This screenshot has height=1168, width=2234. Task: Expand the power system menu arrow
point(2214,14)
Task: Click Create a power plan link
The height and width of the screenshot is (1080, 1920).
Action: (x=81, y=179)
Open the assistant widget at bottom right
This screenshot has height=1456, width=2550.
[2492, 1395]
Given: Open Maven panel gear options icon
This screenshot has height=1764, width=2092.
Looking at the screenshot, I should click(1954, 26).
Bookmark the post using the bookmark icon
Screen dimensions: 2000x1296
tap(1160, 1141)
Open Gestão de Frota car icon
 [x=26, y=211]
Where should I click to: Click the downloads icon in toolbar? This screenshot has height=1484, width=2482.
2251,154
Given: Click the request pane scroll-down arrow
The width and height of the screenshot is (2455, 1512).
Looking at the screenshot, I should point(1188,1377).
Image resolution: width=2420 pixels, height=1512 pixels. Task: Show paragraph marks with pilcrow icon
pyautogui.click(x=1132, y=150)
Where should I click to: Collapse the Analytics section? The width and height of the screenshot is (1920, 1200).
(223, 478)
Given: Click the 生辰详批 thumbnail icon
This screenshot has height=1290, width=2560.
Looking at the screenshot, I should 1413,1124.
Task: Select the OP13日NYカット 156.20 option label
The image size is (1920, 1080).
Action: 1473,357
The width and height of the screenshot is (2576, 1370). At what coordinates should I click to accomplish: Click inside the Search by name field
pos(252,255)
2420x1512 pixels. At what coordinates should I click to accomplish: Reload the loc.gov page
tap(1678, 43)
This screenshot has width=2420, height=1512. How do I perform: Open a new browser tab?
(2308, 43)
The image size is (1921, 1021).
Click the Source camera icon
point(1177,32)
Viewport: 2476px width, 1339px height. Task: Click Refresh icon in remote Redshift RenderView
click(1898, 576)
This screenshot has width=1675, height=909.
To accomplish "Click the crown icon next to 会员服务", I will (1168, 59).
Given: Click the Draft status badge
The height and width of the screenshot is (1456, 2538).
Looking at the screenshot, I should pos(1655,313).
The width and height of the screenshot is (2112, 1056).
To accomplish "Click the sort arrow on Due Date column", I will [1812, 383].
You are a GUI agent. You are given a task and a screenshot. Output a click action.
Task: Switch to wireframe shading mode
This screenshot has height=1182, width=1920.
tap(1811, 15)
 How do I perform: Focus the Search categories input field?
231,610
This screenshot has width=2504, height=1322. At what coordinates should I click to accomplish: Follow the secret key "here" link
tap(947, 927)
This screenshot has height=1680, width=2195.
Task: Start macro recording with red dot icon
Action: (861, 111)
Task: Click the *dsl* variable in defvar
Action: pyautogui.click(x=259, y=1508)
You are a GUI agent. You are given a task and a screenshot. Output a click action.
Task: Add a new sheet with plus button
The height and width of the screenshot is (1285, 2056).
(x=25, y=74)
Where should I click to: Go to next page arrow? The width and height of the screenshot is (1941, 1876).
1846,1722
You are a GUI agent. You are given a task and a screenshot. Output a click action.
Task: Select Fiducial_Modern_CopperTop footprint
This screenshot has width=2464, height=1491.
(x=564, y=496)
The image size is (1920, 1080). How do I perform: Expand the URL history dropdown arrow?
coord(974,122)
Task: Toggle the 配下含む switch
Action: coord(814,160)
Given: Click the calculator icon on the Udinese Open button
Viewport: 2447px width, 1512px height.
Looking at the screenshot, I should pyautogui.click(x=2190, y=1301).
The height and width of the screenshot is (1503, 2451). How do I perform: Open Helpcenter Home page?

☆ ☆ ☆ ☆

Work item -> All of the entries above should be output exactly as they are.

Response ->
This screenshot has height=1168, width=2234. Task: Expand the power system menu arrow
point(2214,14)
Task: Click Create a power plan link
The height and width of the screenshot is (1080, 1920).
Action: (x=81, y=179)
Open the assistant widget at bottom right
This screenshot has height=1456, width=2550.
[2492, 1395]
Given: Open Maven panel gear options icon
This screenshot has height=1764, width=2092.
Looking at the screenshot, I should click(1954, 26).
Bookmark the post using the bookmark icon
Screen dimensions: 2000x1296
tap(1160, 1141)
Open Gestão de Frota car icon
 [x=26, y=211]
Where should I click to: Click the downloads icon in toolbar? This screenshot has height=1484, width=2482.
2251,154
Given: Click the request pane scroll-down arrow
The width and height of the screenshot is (2455, 1512).
Looking at the screenshot, I should point(1188,1377).
Image resolution: width=2420 pixels, height=1512 pixels. Task: Show paragraph marks with pilcrow icon
pyautogui.click(x=1132, y=150)
Where should I click to: Collapse the Analytics section? The width and height of the screenshot is (1920, 1200).
(223, 478)
Given: Click the 生辰详批 thumbnail icon
This screenshot has height=1290, width=2560.
Looking at the screenshot, I should 1413,1124.
Task: Select the OP13日NYカット 156.20 option label
The image size is (1920, 1080).
Action: 1473,357
The width and height of the screenshot is (2576, 1370). At what coordinates should I click to accomplish: Click inside the Search by name field
pos(252,255)
2420x1512 pixels. At what coordinates should I click to accomplish: Reload the loc.gov page
tap(1678, 43)
This screenshot has width=2420, height=1512. How do I perform: Open a new browser tab?
(2308, 43)
The image size is (1921, 1021).
Click the Source camera icon
point(1177,32)
Viewport: 2476px width, 1339px height. Task: Click Refresh icon in remote Redshift RenderView
click(1898, 576)
This screenshot has width=1675, height=909.
To accomplish "Click the crown icon next to 会员服务", I will (1168, 59).
Given: Click the Draft status badge
The height and width of the screenshot is (1456, 2538).
Looking at the screenshot, I should pos(1655,313).
The width and height of the screenshot is (2112, 1056).
To accomplish "Click the sort arrow on Due Date column", I will [1812, 383].
You are a GUI agent. You are given a task and a screenshot. Output a click action.
Task: Switch to wireframe shading mode
This screenshot has height=1182, width=1920.
tap(1811, 15)
 How do I perform: Focus the Search categories input field?
231,610
This screenshot has width=2504, height=1322. At what coordinates should I click to accomplish: Follow the secret key "here" link
tap(947, 927)
This screenshot has height=1680, width=2195.
Task: Start macro recording with red dot icon
Action: (861, 111)
Task: Click the *dsl* variable in defvar
Action: pyautogui.click(x=259, y=1508)
You are a GUI agent. You are given a task and a screenshot. Output a click action.
Task: Add a new sheet with plus button
The height and width of the screenshot is (1285, 2056).
(x=25, y=74)
Where should I click to: Go to next page arrow? The width and height of the screenshot is (1941, 1876).
1846,1722
You are a GUI agent. You are given a task and a screenshot. Output a click action.
Task: Select Fiducial_Modern_CopperTop footprint
This screenshot has width=2464, height=1491.
(x=564, y=496)
The image size is (1920, 1080). How do I perform: Expand the URL history dropdown arrow?
coord(974,122)
Task: Toggle the 配下含む switch
Action: coord(814,160)
Given: Click the calculator icon on the Udinese Open button
Viewport: 2447px width, 1512px height.
Looking at the screenshot, I should pyautogui.click(x=2190, y=1301).
The height and width of the screenshot is (1503, 2451). How do I perform: Open Helpcenter Home page?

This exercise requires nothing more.